Quarta  Stazione         Gesù incontra sua madre  

                                                         

 

Leggendo il dipinto

 

L’incontro di Gesù con la Madre non è narrato dal Vangelo, ma offerto dalla tradizione ben radicata nel Vangelo, che presenta Maria Santissima ai piedi della croce del Figlio .

Al centro della scena c’è Lui, Gesù, con la croce sulle spalle. Il braccio dello sbirro alzato per colpire Gesù, parallelo al braccio della croce, è quasi violento potenziamento di essa. Quel braccio sembra separare con atroce crudeltà il Figlio dalla Madre per impedirne l’incontro; un incontro evidenziato dallo sguardo intenso tra Madre e Figlio, uno sguardo che apre la profondità dell’animo partecipe della reciproca sofferenza. Nessuna violenza, infatti, può impedire l’amore; anzi, lo rende ancora più intenso ed eroico.L’atteggiamento di Maria con le mani congiunte in preghiera, sembra ripetere l’atteggiamento di fiducioso abbandono dell’annunciazione: “Eccomi, sono la serva del Signore... avvenga di me quello che hai detto”.

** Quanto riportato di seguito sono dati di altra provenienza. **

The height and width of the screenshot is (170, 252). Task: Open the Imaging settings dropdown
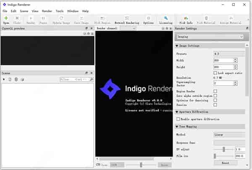pyautogui.click(x=209, y=37)

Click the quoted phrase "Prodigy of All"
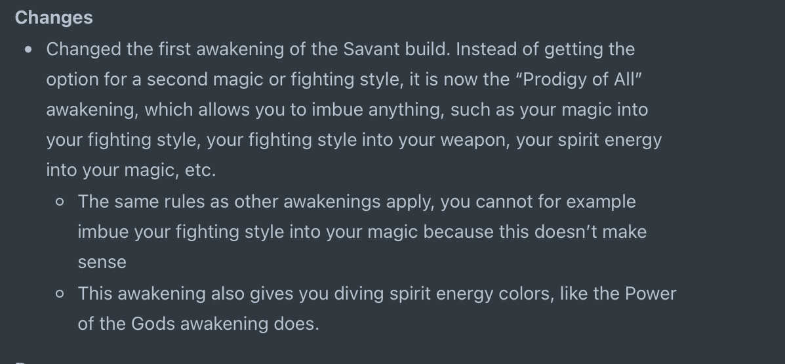coord(579,80)
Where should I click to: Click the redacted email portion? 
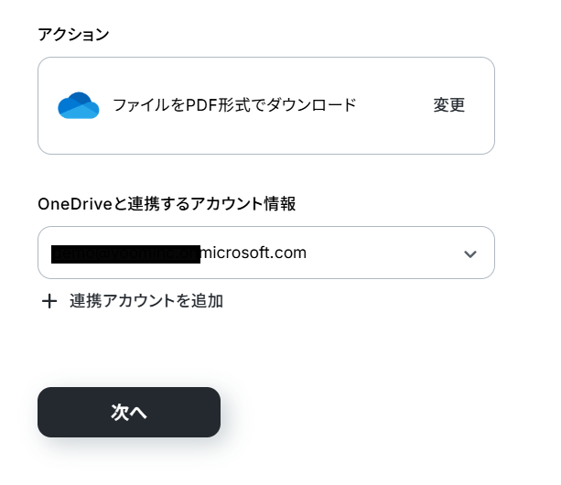point(125,254)
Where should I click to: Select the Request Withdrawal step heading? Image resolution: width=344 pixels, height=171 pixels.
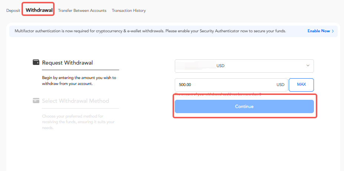67,63
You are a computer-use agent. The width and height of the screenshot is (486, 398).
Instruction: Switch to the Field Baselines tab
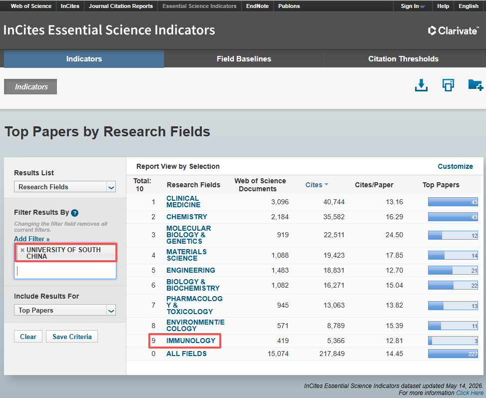244,59
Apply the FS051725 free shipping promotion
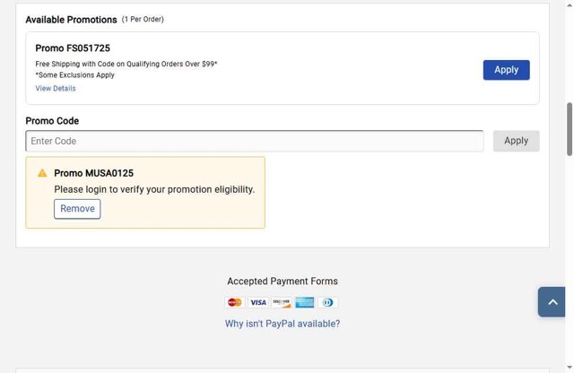 tap(506, 70)
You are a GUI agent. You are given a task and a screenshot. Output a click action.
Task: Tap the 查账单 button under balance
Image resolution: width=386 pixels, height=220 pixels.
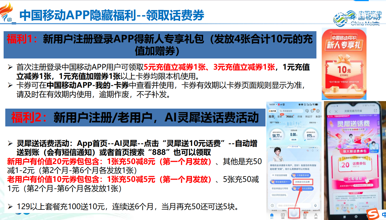[294, 140]
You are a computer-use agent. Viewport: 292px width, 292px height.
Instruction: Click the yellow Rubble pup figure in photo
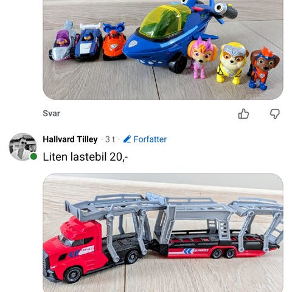click(232, 63)
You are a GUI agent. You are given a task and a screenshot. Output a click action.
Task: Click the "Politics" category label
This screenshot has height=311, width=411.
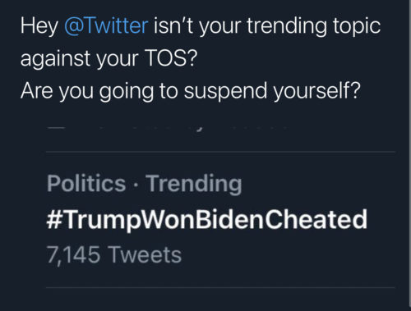(86, 184)
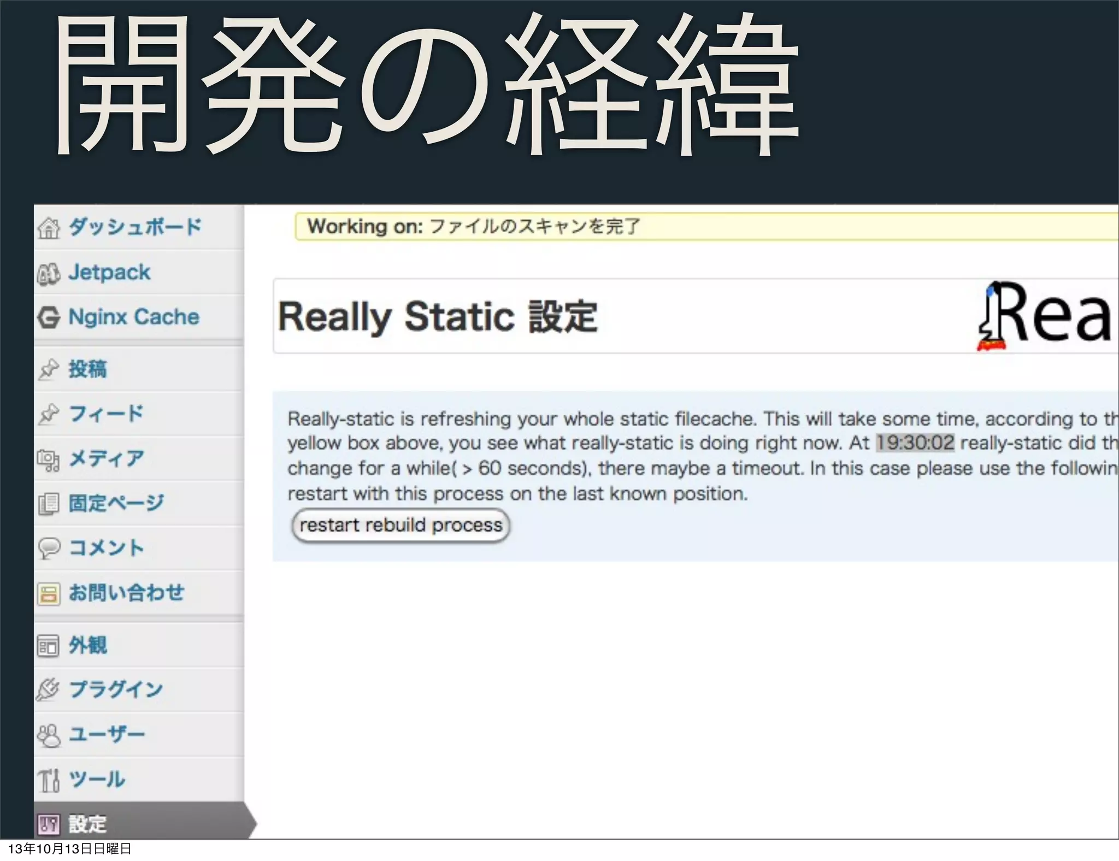Image resolution: width=1119 pixels, height=861 pixels.
Task: Click the contact form icon beside お問い合わせ
Action: pos(49,593)
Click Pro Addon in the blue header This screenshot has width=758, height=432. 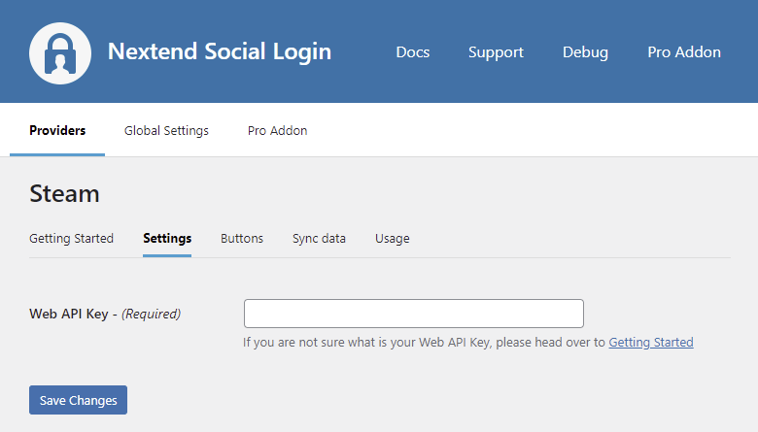[x=684, y=52]
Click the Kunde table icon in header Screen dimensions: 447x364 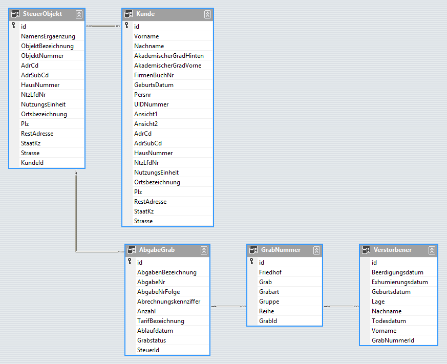[129, 14]
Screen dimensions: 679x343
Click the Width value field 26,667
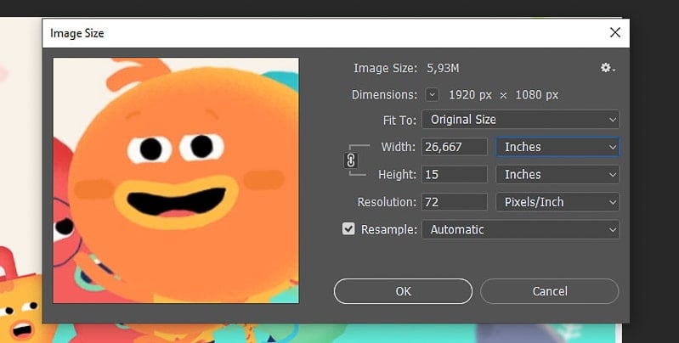(x=455, y=147)
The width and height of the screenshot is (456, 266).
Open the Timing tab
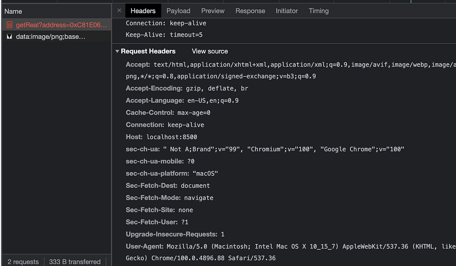click(x=319, y=11)
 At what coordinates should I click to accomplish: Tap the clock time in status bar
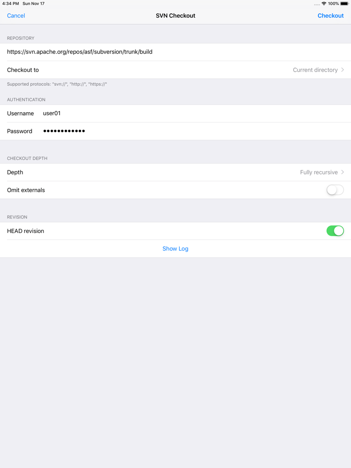(11, 4)
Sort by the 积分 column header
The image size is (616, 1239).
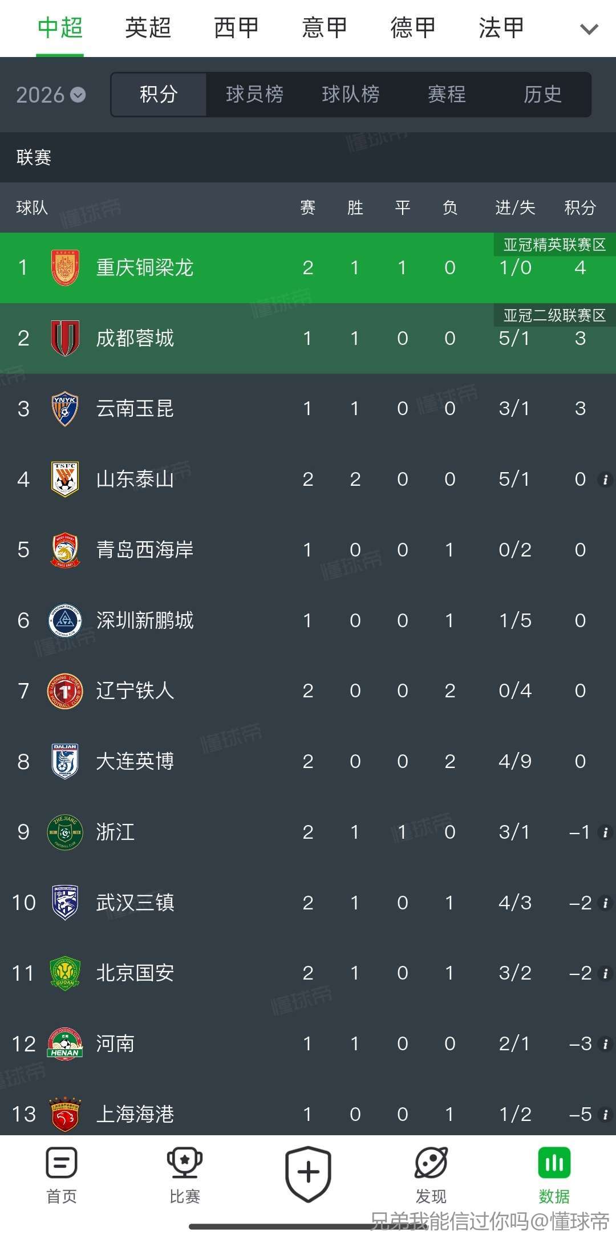pyautogui.click(x=580, y=208)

Il SI’ dell’annunciazione diventa il SI’ del Calvario; riflesso vivente, l’uno e l’altro del SI’ di Cristo.

Madre e Figlio sembrano quasi schivarsi l’un l’altro; ciascuno sa di dare sofferenza all’altro, e lo vorrebbe evitare; è la delicatezza dell’amore che spinge a questo.

La pacata sofferenza dell’incontro tra Gesù e Maria viene evidenziata dalla concitazione che anima la scena circostante. Accanto a Maria c’è una figura con il velo bianco che osserva e condivide il dolore dell’incontro; rappresenta la Chiesa e in essa ogni credente che, illuminato dalla fede contempla e condivide il mistero del Calvario.